Graph construction with minigraph-cactus
Beware
Many parameters are controlled by the catus config file, and so you need to have a copy of it that you edit and use the flag
--configFile my-config.xml
in the dedicated commands.
Here are some timings and disk consumption:
Data origin | Description | |genomes| | peak memory | ||||
---|---|---|---|---|---|---|---|
Yeast | Chromosome 1 (200kb) | 3.2MB | 15 | 1.125 min | 21Go | 3.8MB | 10MB |
Maize | Part of chr. 6 (20Mb) | 60MB | 4 | 2.625 min | 53Go | 61.9MB | 150MB |
Bovine | Chromosome 28 (47Mb) | 136MB | 3 | 1.375 min | 43Go | 94MB | 210MB |
Bovine | Chromosome 3 (210Mb) | 620MB | 3 | 2.625 min | 71Go | 280MB | 550MB |
Points of attention
Warning
minigraph-cactus uses toil, a pipeline managment system that stores its temporary files in a folder. As of now, if you run step-by-step the pipeline, you won’t have any issues, but if you try to recreate on your own one of those steps, or re-run a previously run step, you will encounter errors. Tje safest practice for a standard usecase is to destroy the jobstore manually once the job is finished.
Files preparation
Fasta files must be separated, sample by sample.
You need to prepare a \t
-separated file, with sequence names and sequence paths (better if absolute).

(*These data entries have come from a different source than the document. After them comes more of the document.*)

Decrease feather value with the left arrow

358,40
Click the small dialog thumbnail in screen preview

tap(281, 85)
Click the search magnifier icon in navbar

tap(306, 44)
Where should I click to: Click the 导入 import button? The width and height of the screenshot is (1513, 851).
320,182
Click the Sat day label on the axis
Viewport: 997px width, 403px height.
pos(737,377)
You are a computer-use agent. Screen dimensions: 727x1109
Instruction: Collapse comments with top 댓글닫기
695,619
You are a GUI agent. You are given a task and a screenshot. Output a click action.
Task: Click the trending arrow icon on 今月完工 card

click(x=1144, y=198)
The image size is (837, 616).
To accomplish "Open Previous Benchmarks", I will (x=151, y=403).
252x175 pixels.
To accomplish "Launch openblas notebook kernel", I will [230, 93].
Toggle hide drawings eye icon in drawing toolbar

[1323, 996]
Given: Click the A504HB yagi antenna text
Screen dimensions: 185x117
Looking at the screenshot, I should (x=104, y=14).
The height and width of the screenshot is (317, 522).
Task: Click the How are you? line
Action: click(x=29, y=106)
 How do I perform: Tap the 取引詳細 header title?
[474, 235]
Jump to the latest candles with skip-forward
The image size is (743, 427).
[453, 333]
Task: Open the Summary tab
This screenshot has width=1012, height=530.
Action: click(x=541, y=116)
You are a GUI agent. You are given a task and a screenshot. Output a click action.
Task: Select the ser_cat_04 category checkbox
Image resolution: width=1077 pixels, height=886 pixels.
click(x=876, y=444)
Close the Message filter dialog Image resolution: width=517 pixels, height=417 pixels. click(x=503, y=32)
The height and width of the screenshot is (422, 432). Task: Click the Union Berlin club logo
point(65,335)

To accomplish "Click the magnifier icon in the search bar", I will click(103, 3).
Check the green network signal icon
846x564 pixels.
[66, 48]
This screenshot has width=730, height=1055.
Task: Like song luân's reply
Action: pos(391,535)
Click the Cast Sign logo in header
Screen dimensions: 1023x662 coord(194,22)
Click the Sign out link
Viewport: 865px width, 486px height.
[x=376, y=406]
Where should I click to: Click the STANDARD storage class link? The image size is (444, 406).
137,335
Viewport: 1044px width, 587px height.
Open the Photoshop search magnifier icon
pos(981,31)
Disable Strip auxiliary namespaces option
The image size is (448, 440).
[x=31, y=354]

Example (taken from minigraph-cactus documentation):
# Diploid sample:
HG002.1 ./HG002.paternal.fa
HG002.2 ./HG002.maternal.fa
# Haploid sample:
CHM13 ./chm13.fa
Lines with a #
are interpreted as notes, and will be skipped. Empty lines will also be skipped.
Warning
Strictly don’t use
_
in sequence names, nor spaces, nor prefixes (ex: if you have a sequence namedzea252
and a sequence namedzea2
, pipeline will crash.seq1
andseq10
also, but notseq01
andseq00
)
Known graph inconsistencies
As i dug deep in pangenome graphs, I remarked some weird behaviors exposed by minigraph-cactus, such as the following:
- A chain of nodes, used in a single genome, can exist in the graph. They consist of a single node, fraction in many small ones, that have no reasons to be there (no variations, no alternative paths, no filtering nor clipping on the graph).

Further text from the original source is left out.